No. El discurso dominante, que no reposa ni en la realidad ni en la teoría, habla de reforma previsional, tributaria y laboral. Lo repiten ad nauseam.
¿Qué reforma previsional podría funcionar con 43% de pobreza que no tributa y recibe transferencias y con 30% –por decir poco– de trabajadores asalariados pero informales?
¿Qué reforma laboral per se produciría la eliminación del desempleo y el ansiado aumento de la productividad?
¿Qué reforma tributaria per se podría generar el incremento de la acumulación productiva y una mejora en la equidad distributiva?
Ninguna de las tres reformas por sí solas lograrían nada así fueran tomadas de manera simultánea y acatadas aplicadamente.
El régimen previsional es inequitativo e ineficiente; como lo es el sistema tributario y el régimen laboral.

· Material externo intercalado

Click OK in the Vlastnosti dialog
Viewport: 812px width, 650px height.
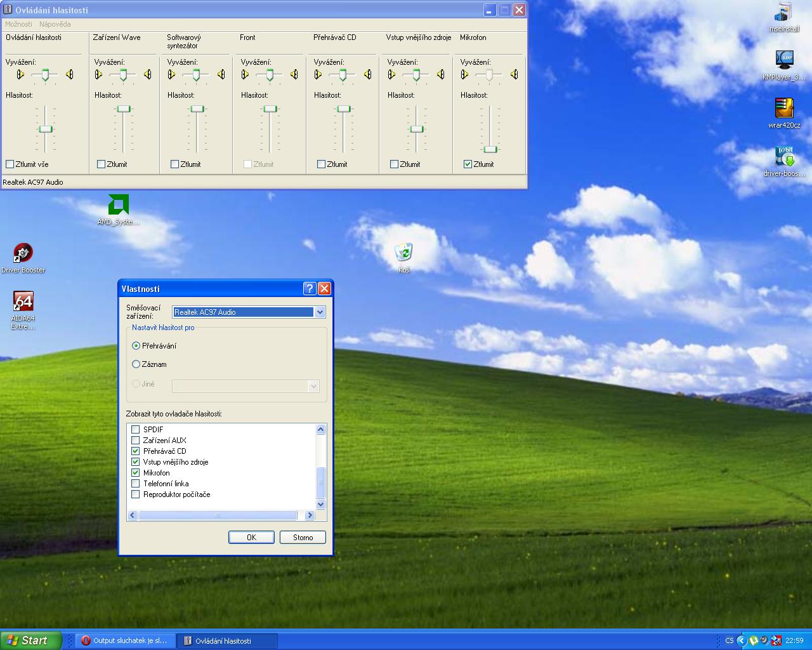[251, 538]
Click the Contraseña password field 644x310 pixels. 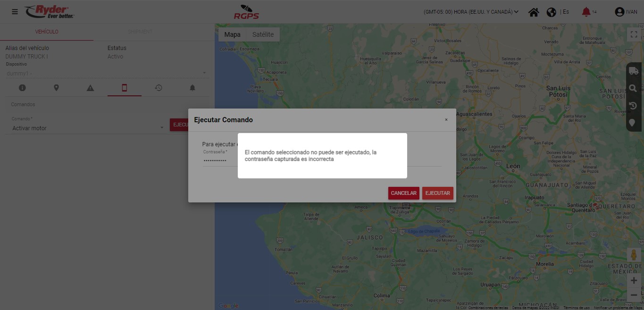coord(217,160)
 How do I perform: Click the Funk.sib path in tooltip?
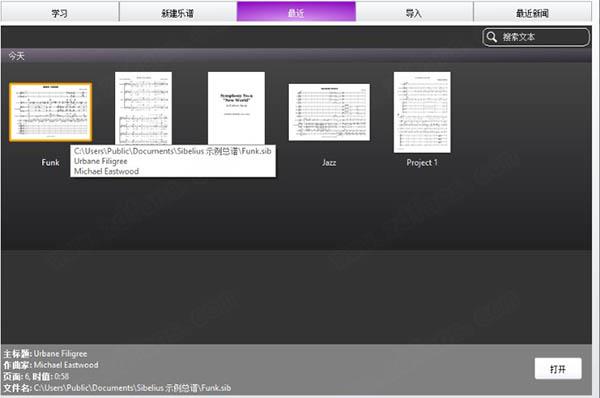tap(173, 151)
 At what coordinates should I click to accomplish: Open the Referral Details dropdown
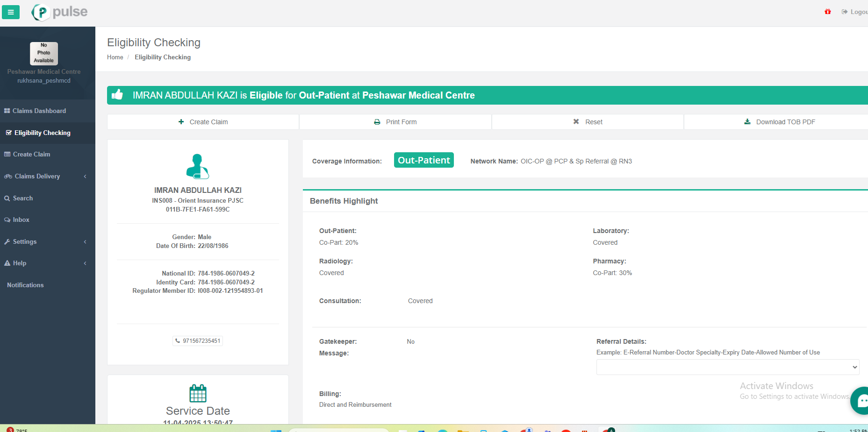point(727,367)
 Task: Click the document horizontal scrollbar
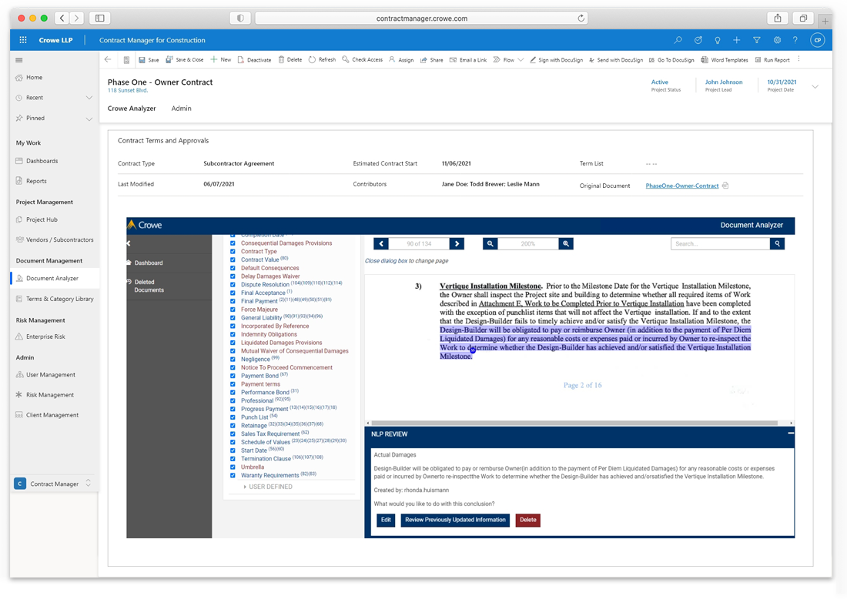(x=578, y=423)
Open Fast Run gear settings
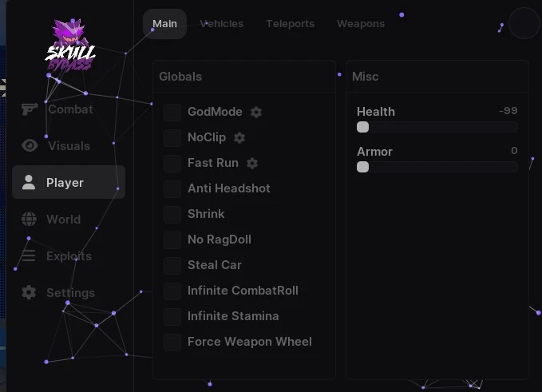Screen dimensions: 542x392 coord(252,164)
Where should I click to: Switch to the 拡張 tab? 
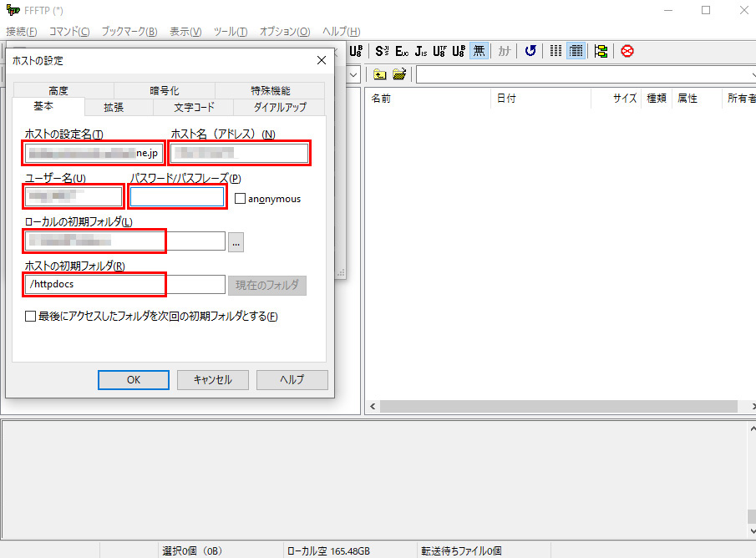pos(114,107)
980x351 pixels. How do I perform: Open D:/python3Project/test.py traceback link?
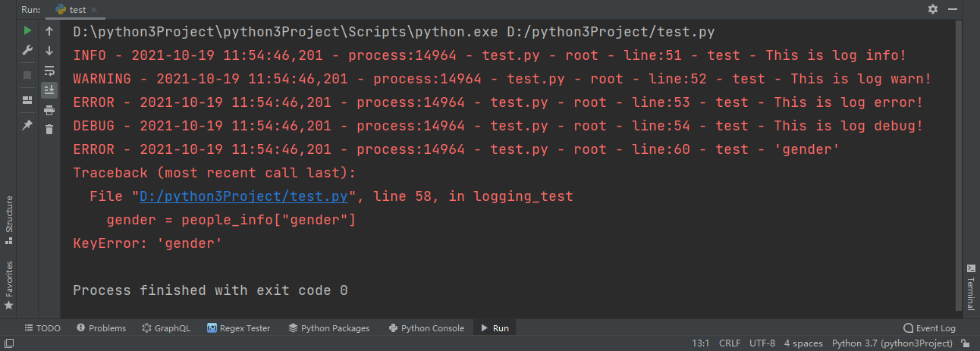point(243,196)
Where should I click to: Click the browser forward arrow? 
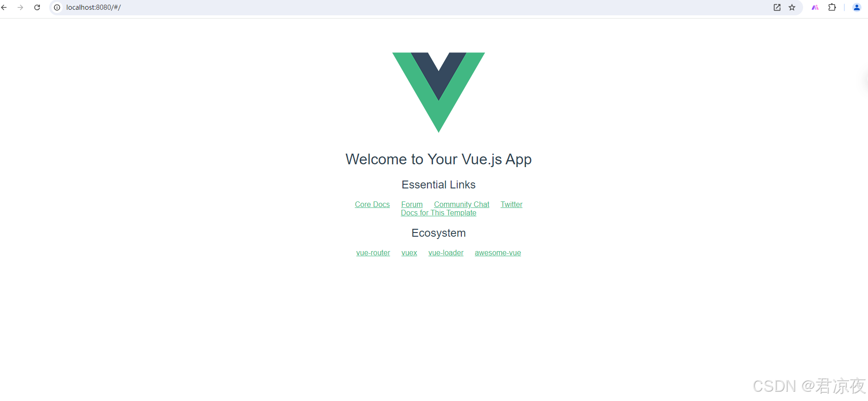point(20,7)
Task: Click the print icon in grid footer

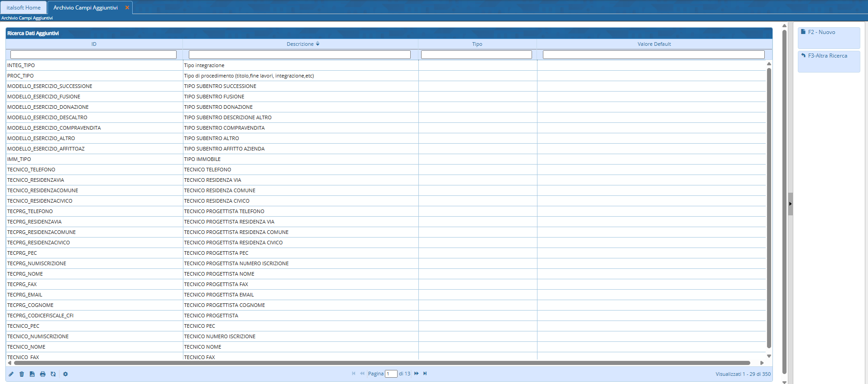Action: click(x=43, y=374)
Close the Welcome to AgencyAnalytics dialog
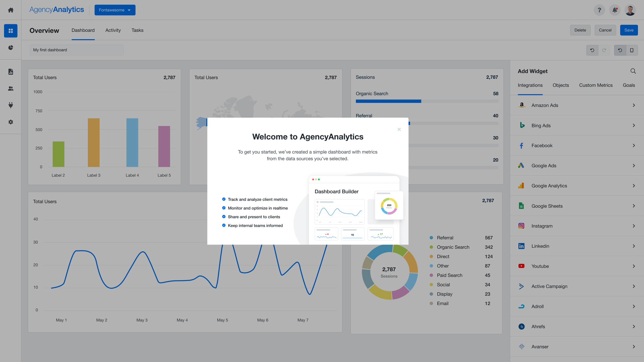This screenshot has height=362, width=644. (x=399, y=129)

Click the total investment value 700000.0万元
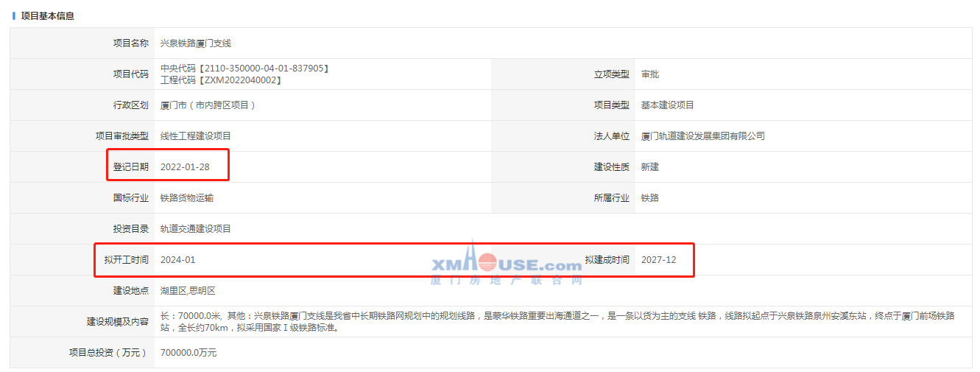pyautogui.click(x=188, y=353)
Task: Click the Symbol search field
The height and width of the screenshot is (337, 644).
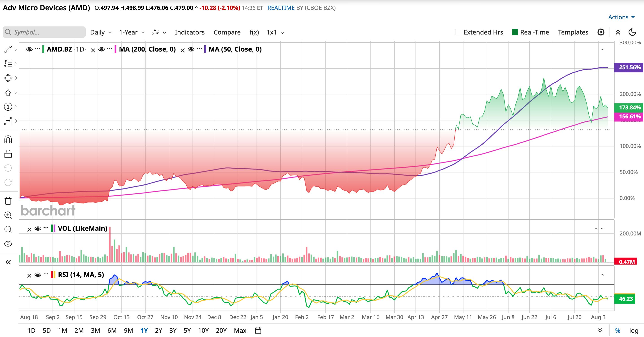Action: 44,32
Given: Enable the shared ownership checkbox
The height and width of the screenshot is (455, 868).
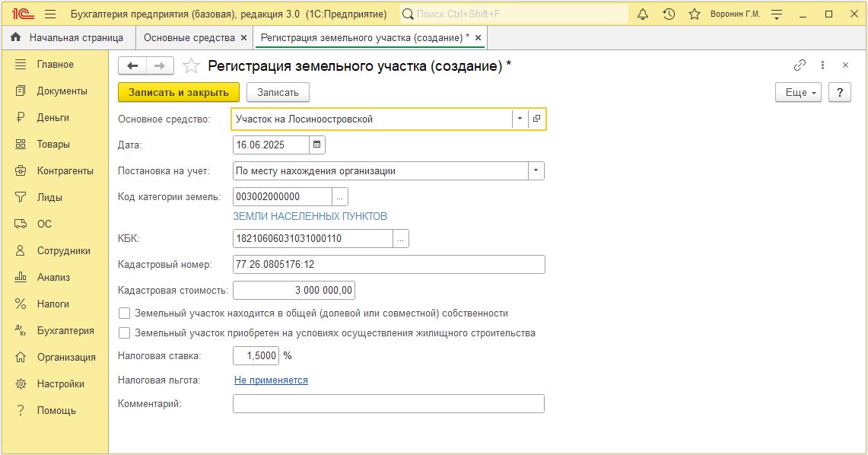Looking at the screenshot, I should (125, 313).
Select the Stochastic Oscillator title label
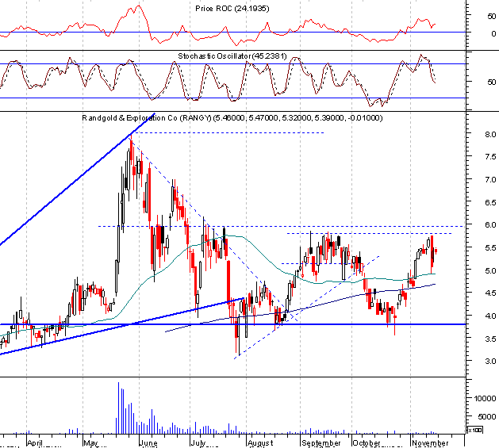The image size is (499, 448). coord(232,56)
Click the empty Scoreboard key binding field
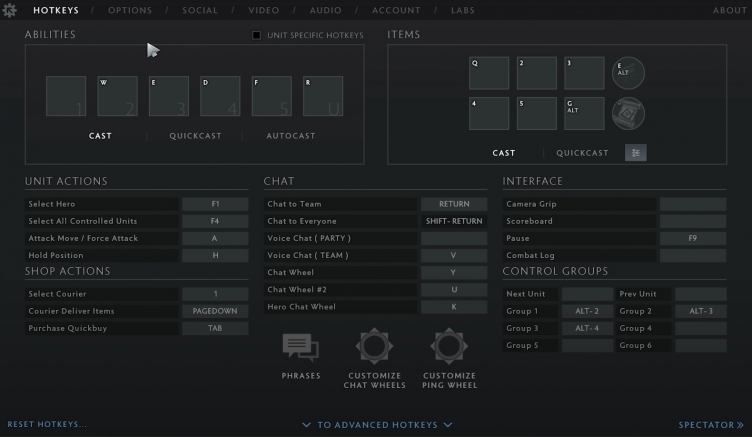The width and height of the screenshot is (752, 437). (692, 221)
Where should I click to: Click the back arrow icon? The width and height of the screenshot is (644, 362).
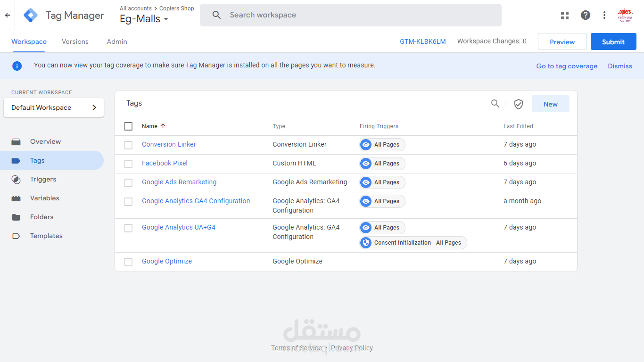tap(7, 15)
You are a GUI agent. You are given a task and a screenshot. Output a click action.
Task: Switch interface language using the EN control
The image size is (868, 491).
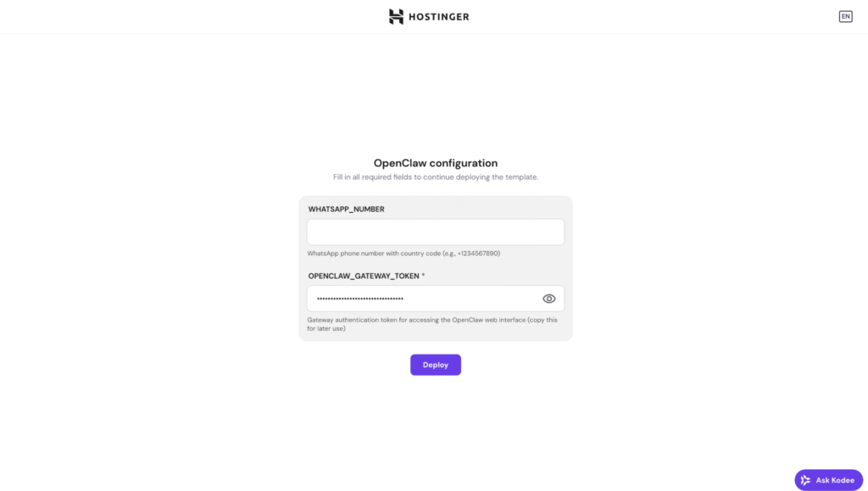click(x=845, y=15)
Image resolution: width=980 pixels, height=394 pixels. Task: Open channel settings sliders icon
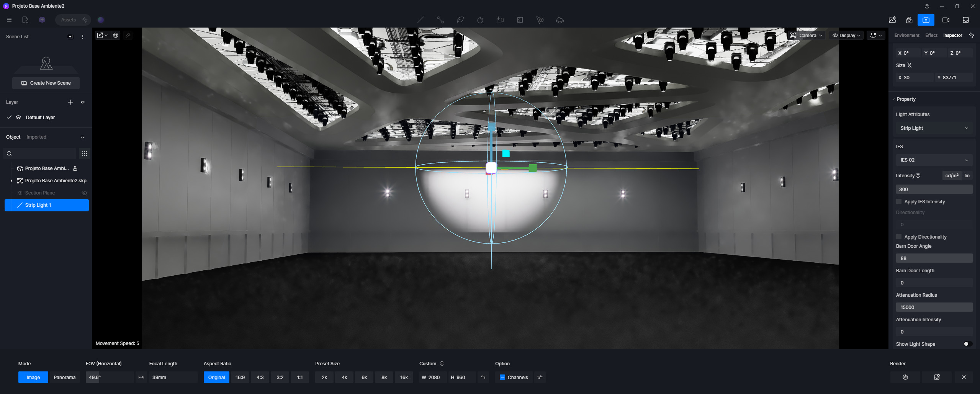pyautogui.click(x=540, y=377)
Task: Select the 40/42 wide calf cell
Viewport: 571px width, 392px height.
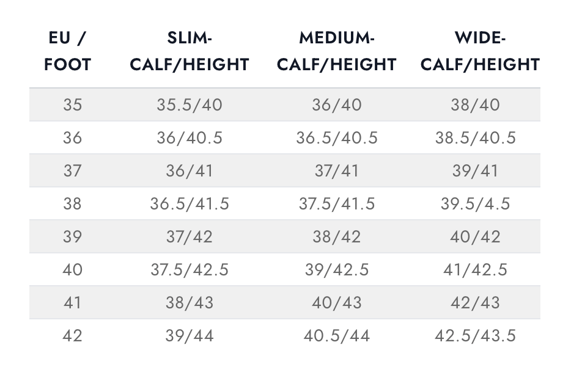Action: (475, 237)
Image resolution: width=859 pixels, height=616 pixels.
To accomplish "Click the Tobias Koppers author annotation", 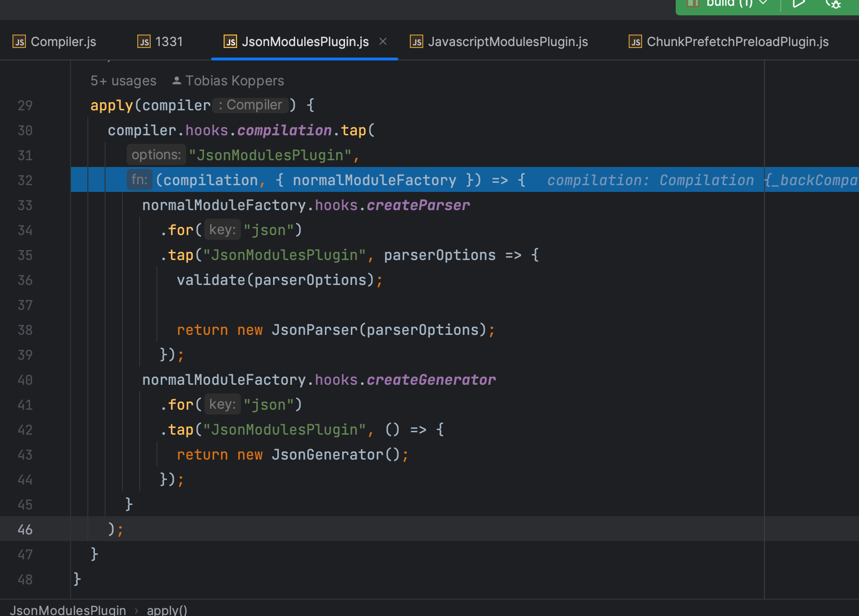I will coord(234,81).
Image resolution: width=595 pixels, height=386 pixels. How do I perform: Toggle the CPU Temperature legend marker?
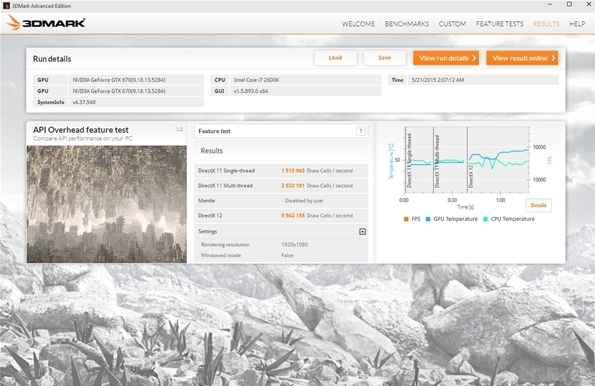click(485, 219)
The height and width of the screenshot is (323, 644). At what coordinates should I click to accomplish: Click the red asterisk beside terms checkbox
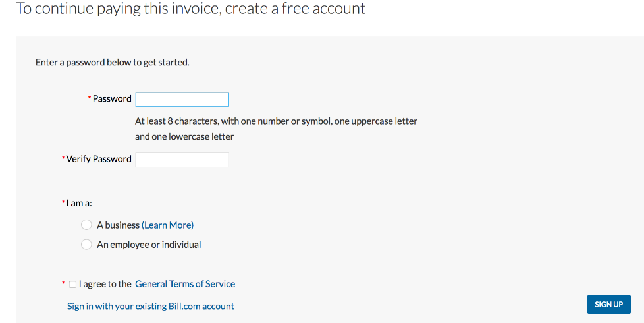click(x=63, y=283)
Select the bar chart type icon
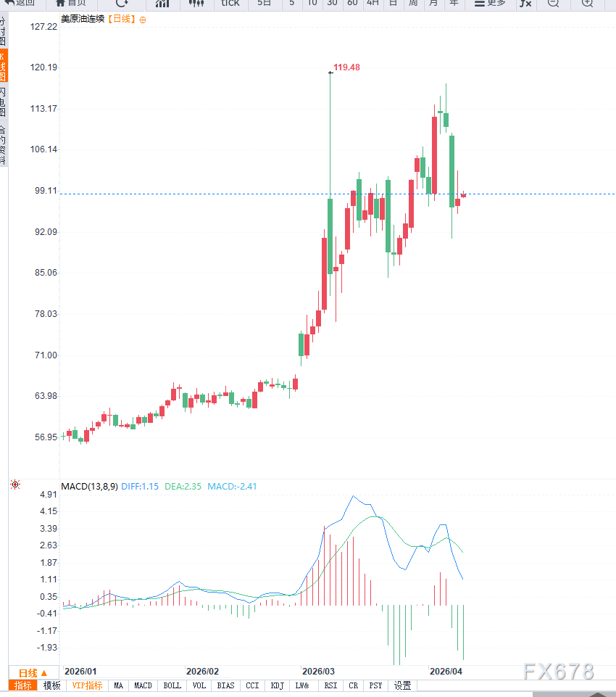 [162, 3]
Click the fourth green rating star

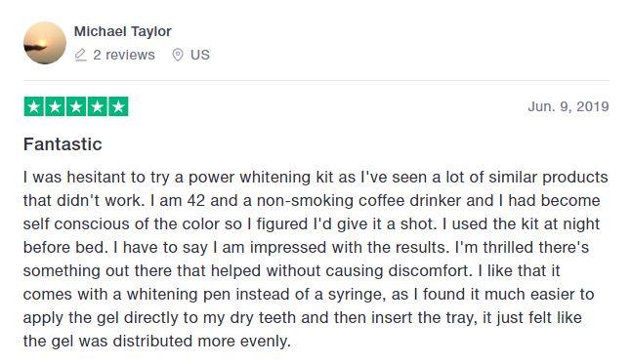click(x=97, y=106)

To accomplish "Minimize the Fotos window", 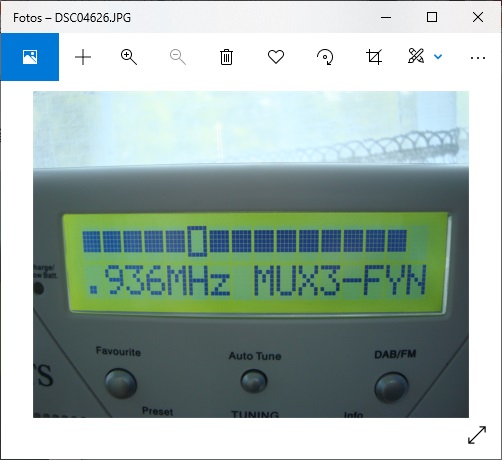I will coord(386,17).
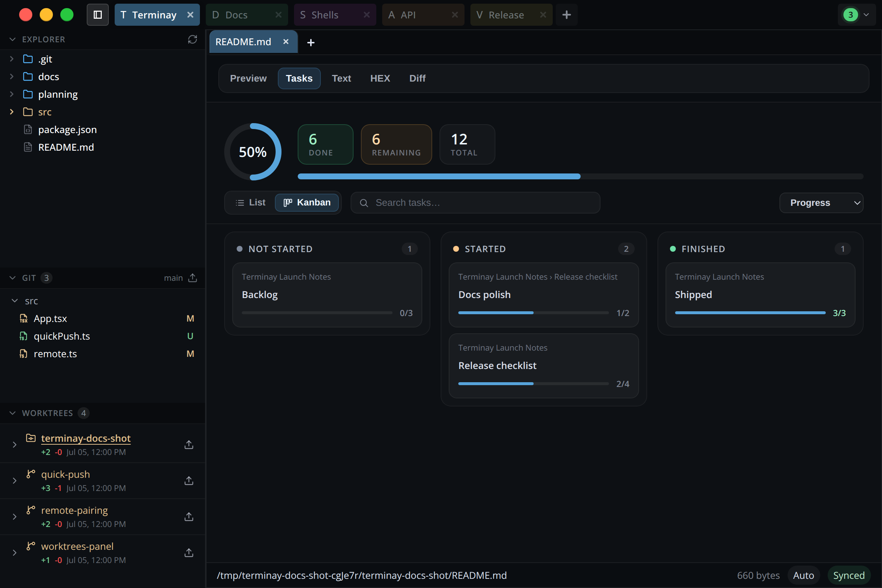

Pero la “real estructura” en que se asientan esos institutos es una dominada por un modelo en el que el 80% de la fuerza laboral está ocupada en el sector servicios y sólo el 20% produce bienes transables. Dominada por un modelo de acumulación que no atrae y expulsa la inversión reproductiva e incentiva las inversiones financieras.
Una estructura gobernada por una clase dirigente, política, sindical, empresarial que no privilegia, en ningún caso, el horizonte y no pretende más que “la diaria”, vamos viendo, paso a paso.
No todos, pero la sugerente “corporación de los economistas” aspira a fungir de asesores de reformas que, en éste contexto, suponen consecuencias inimaginables. Hay costos y consecuencias. No “hay que”. En economía, el orden de los factores, cambia el resultado.
* Artículo publicado en El Economista.